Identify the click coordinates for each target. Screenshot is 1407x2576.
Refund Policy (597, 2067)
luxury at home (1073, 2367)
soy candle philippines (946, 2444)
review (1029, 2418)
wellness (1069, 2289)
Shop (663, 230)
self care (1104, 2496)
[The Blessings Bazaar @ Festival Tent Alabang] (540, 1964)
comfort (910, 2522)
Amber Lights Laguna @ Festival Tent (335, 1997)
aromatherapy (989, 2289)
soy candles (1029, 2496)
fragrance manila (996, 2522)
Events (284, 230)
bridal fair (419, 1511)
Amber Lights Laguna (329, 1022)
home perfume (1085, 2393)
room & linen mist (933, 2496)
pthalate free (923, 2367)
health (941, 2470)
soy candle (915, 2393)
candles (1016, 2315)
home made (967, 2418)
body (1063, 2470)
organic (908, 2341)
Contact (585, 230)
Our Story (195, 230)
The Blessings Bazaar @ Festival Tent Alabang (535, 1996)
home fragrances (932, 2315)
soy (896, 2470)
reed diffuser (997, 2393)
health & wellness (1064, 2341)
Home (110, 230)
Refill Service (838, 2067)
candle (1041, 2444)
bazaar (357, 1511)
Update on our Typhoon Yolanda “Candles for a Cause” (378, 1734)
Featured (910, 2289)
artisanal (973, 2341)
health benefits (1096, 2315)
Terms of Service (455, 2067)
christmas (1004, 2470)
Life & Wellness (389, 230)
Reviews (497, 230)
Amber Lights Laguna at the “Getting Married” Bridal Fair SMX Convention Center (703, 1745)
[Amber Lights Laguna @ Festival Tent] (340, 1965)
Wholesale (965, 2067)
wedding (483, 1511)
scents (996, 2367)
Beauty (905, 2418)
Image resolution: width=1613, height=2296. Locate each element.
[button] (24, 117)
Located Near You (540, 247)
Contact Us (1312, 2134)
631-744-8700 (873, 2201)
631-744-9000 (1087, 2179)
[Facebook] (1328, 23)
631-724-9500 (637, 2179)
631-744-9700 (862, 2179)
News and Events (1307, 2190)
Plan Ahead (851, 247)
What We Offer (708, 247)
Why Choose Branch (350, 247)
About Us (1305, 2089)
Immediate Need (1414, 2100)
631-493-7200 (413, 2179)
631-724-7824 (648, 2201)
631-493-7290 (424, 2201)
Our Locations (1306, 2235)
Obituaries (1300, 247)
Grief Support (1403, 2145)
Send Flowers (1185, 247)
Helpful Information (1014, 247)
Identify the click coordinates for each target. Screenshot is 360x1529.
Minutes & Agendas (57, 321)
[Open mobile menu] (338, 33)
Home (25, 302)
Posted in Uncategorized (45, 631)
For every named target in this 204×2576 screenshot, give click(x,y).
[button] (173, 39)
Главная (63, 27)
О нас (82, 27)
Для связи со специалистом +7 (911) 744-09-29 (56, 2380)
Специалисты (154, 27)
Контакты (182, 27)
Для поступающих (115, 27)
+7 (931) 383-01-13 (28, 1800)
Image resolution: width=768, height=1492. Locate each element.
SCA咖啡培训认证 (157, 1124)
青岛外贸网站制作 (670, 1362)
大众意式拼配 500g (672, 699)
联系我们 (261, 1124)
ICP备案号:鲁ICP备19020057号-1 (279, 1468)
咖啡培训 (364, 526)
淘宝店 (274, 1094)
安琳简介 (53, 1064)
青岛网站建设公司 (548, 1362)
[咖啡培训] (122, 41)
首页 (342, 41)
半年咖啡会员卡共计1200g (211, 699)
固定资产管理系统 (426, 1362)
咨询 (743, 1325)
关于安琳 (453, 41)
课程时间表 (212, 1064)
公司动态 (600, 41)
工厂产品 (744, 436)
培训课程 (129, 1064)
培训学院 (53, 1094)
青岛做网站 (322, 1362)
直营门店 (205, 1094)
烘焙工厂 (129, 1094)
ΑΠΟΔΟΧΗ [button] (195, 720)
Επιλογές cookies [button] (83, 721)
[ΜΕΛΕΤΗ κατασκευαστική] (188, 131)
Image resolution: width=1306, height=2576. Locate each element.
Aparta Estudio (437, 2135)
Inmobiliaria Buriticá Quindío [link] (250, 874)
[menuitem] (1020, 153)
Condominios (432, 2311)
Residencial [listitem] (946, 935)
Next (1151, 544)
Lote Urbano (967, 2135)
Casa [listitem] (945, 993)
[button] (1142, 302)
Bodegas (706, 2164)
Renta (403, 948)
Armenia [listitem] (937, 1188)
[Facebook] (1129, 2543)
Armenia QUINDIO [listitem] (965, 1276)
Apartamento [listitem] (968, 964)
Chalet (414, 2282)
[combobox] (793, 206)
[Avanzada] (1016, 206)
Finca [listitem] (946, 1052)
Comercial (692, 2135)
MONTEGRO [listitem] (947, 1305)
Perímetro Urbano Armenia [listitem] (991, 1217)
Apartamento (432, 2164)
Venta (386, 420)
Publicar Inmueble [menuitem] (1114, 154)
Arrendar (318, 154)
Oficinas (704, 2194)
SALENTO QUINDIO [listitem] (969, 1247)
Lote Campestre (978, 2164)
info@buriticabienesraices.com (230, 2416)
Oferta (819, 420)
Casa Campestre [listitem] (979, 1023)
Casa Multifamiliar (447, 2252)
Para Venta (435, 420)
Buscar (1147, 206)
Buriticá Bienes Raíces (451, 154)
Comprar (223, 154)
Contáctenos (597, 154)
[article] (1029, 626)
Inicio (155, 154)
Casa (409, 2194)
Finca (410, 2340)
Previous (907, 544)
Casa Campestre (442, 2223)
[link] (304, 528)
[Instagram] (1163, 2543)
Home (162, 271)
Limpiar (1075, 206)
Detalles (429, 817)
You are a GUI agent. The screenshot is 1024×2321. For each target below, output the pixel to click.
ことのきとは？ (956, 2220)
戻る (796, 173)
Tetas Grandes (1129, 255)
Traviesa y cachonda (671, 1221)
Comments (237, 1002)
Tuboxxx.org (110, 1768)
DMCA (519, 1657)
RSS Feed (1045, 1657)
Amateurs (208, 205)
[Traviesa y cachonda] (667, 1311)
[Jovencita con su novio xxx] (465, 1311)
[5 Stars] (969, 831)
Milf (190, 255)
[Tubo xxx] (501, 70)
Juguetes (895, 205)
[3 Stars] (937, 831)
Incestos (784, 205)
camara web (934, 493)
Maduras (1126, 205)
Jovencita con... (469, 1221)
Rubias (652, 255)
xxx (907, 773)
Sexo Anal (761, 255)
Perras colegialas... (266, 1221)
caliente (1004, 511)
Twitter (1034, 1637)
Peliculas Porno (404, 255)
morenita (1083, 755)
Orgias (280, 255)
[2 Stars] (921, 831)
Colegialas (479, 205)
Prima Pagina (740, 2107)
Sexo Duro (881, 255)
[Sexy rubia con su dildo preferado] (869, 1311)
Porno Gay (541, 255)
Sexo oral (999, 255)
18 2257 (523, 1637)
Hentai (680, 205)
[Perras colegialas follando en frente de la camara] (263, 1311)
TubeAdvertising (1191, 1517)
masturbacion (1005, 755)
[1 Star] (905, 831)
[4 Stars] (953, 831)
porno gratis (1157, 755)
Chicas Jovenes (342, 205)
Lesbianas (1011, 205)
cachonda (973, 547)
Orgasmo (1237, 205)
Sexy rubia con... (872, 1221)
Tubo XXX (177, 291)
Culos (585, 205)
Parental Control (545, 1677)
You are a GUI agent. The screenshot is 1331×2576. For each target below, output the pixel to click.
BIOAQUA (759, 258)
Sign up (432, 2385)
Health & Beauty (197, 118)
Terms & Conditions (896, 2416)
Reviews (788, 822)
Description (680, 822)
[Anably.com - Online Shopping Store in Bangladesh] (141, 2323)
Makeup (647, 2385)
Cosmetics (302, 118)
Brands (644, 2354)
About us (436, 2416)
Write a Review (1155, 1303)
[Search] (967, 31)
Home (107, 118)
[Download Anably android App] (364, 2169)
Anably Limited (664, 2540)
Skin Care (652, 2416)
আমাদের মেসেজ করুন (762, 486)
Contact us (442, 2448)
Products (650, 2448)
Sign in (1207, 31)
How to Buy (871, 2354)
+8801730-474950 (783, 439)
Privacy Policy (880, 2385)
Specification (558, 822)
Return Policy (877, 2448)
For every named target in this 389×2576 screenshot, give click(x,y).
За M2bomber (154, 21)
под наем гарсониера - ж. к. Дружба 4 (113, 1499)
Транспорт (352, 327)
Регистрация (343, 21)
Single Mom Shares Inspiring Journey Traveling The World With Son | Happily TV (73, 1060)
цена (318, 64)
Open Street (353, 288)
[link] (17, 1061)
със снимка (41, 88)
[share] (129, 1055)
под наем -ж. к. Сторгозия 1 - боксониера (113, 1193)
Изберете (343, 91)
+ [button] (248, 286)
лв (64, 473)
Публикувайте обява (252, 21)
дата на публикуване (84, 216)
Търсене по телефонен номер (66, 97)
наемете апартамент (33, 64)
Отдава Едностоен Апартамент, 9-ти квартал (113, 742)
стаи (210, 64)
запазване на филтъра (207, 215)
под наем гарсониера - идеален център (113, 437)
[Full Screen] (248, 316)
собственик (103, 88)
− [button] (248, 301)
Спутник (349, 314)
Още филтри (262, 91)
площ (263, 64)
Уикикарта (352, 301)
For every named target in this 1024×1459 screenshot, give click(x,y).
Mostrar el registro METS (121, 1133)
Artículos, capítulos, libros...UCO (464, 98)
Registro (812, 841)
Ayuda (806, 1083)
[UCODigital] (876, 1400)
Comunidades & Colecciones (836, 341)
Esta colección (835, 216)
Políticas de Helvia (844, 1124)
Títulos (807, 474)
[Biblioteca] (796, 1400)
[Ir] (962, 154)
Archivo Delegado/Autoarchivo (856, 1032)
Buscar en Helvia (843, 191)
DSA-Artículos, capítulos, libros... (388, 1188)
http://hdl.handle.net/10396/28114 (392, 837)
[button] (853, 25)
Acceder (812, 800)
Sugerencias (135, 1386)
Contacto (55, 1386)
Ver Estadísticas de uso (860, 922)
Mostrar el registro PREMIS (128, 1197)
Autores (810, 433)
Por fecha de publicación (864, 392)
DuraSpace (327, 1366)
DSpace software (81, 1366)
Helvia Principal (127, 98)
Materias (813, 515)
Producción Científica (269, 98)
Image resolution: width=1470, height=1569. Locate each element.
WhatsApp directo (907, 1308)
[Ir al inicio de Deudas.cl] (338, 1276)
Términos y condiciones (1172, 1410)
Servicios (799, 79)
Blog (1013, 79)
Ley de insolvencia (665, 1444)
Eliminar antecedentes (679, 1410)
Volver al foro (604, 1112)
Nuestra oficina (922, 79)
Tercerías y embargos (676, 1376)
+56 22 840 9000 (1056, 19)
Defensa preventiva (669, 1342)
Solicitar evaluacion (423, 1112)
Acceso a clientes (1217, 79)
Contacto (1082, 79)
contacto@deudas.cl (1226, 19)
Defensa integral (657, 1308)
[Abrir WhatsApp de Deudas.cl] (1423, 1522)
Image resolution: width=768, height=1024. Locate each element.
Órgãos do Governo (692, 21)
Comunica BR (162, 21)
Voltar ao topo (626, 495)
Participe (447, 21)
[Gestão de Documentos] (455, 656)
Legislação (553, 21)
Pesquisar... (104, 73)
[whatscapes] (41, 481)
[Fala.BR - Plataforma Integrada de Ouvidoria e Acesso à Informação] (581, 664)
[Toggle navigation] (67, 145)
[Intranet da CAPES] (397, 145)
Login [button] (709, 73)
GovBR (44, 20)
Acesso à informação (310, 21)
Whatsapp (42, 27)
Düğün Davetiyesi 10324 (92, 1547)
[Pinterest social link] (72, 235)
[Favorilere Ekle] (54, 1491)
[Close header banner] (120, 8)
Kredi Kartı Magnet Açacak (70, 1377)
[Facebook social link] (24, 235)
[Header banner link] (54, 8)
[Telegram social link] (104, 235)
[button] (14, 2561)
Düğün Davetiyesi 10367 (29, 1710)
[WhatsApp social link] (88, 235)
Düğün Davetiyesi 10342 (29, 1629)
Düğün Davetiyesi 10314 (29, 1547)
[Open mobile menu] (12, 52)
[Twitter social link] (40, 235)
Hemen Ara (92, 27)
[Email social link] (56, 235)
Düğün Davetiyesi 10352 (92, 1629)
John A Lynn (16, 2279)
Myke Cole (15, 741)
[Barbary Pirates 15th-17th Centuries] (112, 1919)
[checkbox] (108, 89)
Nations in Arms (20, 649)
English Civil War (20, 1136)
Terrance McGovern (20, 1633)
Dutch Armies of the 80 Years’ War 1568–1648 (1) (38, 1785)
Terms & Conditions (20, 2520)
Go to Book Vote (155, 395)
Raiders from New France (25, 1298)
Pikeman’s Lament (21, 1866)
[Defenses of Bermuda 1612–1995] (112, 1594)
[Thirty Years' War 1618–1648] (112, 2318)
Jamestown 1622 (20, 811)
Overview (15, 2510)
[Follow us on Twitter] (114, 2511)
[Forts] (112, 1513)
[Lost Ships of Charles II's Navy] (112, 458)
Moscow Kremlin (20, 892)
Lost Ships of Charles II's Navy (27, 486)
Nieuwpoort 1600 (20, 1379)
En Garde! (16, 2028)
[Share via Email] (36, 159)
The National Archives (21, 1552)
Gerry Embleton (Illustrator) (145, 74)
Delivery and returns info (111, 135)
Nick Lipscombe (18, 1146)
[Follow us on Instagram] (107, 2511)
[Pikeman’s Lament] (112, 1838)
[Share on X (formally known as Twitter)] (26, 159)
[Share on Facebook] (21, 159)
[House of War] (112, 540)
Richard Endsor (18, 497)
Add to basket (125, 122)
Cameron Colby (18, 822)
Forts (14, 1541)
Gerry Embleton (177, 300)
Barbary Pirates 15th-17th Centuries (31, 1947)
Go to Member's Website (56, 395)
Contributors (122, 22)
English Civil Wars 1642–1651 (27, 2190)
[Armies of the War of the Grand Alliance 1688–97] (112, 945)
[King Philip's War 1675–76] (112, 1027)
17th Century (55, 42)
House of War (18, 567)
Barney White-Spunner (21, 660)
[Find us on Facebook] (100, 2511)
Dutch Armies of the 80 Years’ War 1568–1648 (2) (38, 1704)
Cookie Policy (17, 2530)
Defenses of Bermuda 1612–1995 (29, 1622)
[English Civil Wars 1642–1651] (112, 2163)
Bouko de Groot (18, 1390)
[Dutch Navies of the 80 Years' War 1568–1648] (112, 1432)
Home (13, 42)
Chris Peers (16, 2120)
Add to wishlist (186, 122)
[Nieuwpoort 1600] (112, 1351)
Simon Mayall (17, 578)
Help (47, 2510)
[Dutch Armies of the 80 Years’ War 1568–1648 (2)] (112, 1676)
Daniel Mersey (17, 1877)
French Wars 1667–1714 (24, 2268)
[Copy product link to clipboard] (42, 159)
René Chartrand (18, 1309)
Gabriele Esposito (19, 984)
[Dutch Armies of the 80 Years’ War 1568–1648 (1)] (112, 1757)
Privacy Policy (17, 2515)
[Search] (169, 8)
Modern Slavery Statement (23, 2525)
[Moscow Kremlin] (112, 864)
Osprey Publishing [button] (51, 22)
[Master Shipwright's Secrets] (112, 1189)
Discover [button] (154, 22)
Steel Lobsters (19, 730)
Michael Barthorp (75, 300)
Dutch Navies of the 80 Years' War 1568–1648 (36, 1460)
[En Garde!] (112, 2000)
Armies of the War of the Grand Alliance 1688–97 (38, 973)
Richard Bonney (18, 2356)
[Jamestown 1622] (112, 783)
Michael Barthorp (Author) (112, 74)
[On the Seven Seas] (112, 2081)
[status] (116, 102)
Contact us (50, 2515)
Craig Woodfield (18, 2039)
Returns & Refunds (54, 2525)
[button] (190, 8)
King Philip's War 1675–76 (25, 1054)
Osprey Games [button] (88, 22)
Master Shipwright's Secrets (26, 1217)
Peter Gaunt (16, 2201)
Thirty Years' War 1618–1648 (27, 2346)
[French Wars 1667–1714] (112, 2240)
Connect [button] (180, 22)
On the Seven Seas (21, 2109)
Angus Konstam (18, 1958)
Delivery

+ + + + + + +

Exercise >> Within the material above, please work out how many lines contain the word "camara" and give that number by itself.

Result >> 2